*TASK REQUIREMENTS:* For each line below that includes the word "This", make a copy.

(Collection entries)
··········
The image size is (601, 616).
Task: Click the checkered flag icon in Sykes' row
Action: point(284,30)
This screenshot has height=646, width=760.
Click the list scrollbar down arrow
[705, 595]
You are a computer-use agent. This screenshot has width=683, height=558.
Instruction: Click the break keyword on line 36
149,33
··········
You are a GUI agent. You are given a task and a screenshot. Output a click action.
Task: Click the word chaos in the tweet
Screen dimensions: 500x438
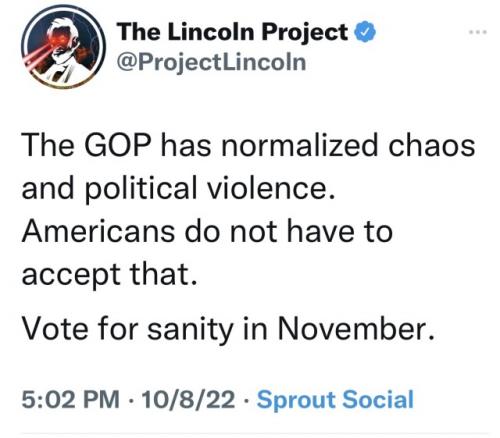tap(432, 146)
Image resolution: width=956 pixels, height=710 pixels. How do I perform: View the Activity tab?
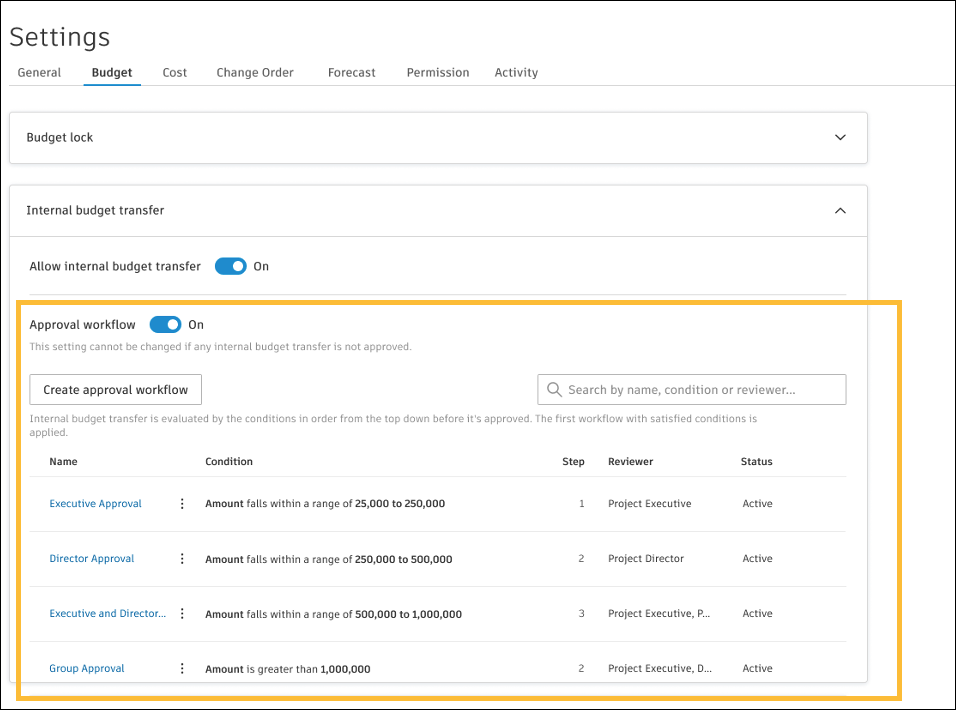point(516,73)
··········
*WRITTEN SOLUTION:*
This screenshot has height=646, width=760.
You are a computer-use agent. This screenshot has width=683, height=558.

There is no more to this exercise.